══ Stored rows

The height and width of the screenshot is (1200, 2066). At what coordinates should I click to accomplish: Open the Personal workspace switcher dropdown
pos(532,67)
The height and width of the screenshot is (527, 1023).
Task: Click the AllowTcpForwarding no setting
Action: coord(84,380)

════

> [Given instruction]
Could you copy every one of the items above verbatim, leaving each line unchanged?

> [Finished exercise]
The height and width of the screenshot is (1200, 2066). At what coordinates should I click to accomplish: Open the Personal workspace switcher dropdown
pos(532,67)
The height and width of the screenshot is (527, 1023).
Task: Click the AllowTcpForwarding no setting
Action: coord(84,380)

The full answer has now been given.